LiDAR-to-4DRadar Diffusion Bridge via Cross-Modal Alignment and Translation in Latent Space¶

Conference: CVPR 2026
Paper: CVF Open Access
Code: None (Not publicly available)
Area: Autonomous Driving / Diffusion Models / Cross-Modal Generation
Keywords: 4D mmWave Radar, LiDAR-to-Radar, Diffusion Bridge, Latent Space Alignment, Data Augmentation

TL;DR¶

L2RLDB is the first to translate sparse 3D LiDAR into complete 4D radar tensors including the Doppler dimension. It employs a "Key Voxel-Aware VAE" to compress high-dimensional noisy radar into a low-dimensional latent space, aligns LiDAR latent codes via patch-level contrastive learning, and completes cross-modal translation using a Brownian diffusion bridge in the aligned latent space. The synthesized radar significantly improves downstream 3D detection accuracy.

Background & Motivation¶

Background: Millimeter-wave (mmWave) radar is increasingly critical in autonomous driving perception due to its all-weather and all-day robustness. Its native 4D tensor (Doppler, Range, Azimuth, Elevation) simultaneously encodes spatial structure and motion information. However, collecting and labeling large-scale 4D radar data is extremely costly, making the generation of synthetic radar data for dataset augmentation a popular research direction.

Limitations of Prior Work: Constrained by the complexity of 4D radar distributions, early works only generated simplified 2D representations (Range-Doppler or Range-Azimuth maps) or simplified the task to LiDAR-guided generation of sparse radar point clouds or 3D Cartesian tensors (e.g., L2RDaS generating 3D spatial cubes). these methods lose information—specifically the Doppler velocity, which is unique to radar and vital for detection—leading to limited downstream performance.

Key Challenge: Generating "complete 4D native polar radar tensors" faces three difficulties: ① The variables of 4D dense tensors grow exponentially, and the dynamic range of signal power is massive (spanning several orders of magnitude) with significant electromagnetic scattering/diffraction noise, making the distribution extremely difficult to model; ② LiDAR consists of sparse 3D point clouds while radar is a dense 4D voxel tensor, presenting huge differences in dimensionality and sparsity that hinder semantic and spatial alignment; ③ The two modalities focus on different aspects of a scene (LiDAR lacks Doppler), creating a natural information gap in feature distributions.

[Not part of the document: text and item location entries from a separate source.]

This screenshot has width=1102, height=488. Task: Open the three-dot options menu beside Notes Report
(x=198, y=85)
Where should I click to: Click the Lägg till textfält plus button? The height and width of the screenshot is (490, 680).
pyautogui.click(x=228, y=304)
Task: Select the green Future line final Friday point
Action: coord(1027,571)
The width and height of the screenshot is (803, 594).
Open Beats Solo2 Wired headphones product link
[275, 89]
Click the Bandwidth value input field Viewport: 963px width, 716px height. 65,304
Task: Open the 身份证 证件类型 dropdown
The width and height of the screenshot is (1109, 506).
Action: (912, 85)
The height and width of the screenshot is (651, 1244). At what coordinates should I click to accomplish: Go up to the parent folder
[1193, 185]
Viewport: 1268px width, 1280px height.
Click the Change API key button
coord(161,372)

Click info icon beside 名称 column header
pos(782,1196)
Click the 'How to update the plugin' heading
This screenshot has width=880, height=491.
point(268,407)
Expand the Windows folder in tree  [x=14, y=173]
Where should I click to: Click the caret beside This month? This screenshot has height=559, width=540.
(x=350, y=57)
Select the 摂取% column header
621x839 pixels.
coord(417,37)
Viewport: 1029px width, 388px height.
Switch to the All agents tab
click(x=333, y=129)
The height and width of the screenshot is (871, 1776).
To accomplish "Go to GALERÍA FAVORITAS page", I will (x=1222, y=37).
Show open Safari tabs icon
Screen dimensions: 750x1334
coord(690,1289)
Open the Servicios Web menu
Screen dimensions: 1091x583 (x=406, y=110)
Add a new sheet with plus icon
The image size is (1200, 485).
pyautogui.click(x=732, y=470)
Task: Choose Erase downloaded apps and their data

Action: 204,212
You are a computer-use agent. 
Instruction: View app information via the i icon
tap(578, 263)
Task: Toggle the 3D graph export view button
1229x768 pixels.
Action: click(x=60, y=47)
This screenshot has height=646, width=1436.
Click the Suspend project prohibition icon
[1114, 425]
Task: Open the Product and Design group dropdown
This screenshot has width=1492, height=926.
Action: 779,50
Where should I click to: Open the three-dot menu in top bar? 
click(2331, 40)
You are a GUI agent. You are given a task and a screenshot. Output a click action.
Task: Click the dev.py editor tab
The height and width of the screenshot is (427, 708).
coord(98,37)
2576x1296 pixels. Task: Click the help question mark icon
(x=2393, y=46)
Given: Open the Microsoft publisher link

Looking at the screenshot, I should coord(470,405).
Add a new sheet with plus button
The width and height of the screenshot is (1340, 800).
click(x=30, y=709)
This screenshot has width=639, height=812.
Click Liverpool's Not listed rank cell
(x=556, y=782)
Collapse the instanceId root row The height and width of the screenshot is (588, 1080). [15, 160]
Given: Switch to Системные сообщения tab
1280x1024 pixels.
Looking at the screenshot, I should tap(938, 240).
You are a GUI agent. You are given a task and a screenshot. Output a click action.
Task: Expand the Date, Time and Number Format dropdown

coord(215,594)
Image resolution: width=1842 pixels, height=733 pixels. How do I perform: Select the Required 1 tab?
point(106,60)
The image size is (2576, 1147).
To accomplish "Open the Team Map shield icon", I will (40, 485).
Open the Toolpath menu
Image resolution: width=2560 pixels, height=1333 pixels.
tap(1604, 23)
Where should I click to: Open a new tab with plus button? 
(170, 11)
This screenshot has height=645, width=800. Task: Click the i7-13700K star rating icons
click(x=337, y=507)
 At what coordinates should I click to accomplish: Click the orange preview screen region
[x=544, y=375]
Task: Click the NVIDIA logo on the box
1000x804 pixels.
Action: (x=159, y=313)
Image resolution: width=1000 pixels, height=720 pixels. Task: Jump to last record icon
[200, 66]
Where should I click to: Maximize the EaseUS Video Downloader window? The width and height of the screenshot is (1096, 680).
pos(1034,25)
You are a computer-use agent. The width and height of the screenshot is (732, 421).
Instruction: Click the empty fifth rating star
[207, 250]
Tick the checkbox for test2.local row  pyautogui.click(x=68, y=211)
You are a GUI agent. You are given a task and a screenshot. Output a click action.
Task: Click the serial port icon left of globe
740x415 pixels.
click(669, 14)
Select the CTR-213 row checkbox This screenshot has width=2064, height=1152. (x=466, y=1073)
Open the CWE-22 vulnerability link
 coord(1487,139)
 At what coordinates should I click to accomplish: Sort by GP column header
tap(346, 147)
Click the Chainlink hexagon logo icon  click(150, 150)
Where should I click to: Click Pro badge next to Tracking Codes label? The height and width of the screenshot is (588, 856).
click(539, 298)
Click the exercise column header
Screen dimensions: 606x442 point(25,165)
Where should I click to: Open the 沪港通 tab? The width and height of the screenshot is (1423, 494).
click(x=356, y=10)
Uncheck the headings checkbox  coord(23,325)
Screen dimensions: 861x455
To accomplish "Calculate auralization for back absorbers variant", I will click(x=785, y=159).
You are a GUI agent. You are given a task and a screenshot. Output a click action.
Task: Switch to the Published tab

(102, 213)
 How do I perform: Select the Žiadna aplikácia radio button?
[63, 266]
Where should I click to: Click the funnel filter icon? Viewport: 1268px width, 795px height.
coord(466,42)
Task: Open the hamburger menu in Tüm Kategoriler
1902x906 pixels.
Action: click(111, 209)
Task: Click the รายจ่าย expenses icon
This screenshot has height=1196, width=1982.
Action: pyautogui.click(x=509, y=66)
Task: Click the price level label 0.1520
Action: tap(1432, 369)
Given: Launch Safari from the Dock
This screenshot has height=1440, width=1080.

Goal: Define and solve a new task, LiDAR-to-4DRadar Translation: given a sparse 3D LiDAR tensor \(I\in\mathbb{R}^{R\times A\times E}\), generate a corresponding dense 4D radar tensor \(R\in\mathbb{R}^{D\times R\times A\times E}\), while maintaining native polar coordinates to avoid distortion from coordinate transformation.

Key Insight: Rather than forced translation in the original high-dimensional space, both modalities are compressed into an aligned latent space. Translation is then modeled as a diffusion bridge process that directly connects the two distributions, allowing the source LiDAR domain to guide both forward and reverse processes, bypassing the "domain gap" problem of standard conditional diffusion.

Core Idea: Use a three-stage pipeline consisting of "Key Voxel-Aware VAE Compression + Patch-level Contrastive Alignment + Brownian Diffusion Bridge Translation" to bridge Doppler-less LiDAR to full 4D radar in the aligned latent space.

Method¶

Overall Architecture¶

L2RLDB is a three-stage serial pipeline: Compression → Alignment → Translation. ① Compression: Train a key voxel-aware 4D radar VAE to encode noisy high-dimensional radar tensors into a compact latent space \(z_R\) while learning to distinguish key object voxels from background noise. ② Alignment: Fix the radar VAE and train a LiDAR VAE with an identical structure using patch-level contrastive learning to align LiDAR latent codes \(z_I\) semantically and spatially with the radar latent space. ③ Translation: Train a Brownian diffusion bridge (using a 3D U-Net to predict drift) in the aligned latent space to bridge \(z_I\) to \(z_R\). The radar VAE decoder then restores the full 4D radar tensor, followed by de-normalization and background noise synthesis. Each module is trained separately and linked during inference according to Alg. 1.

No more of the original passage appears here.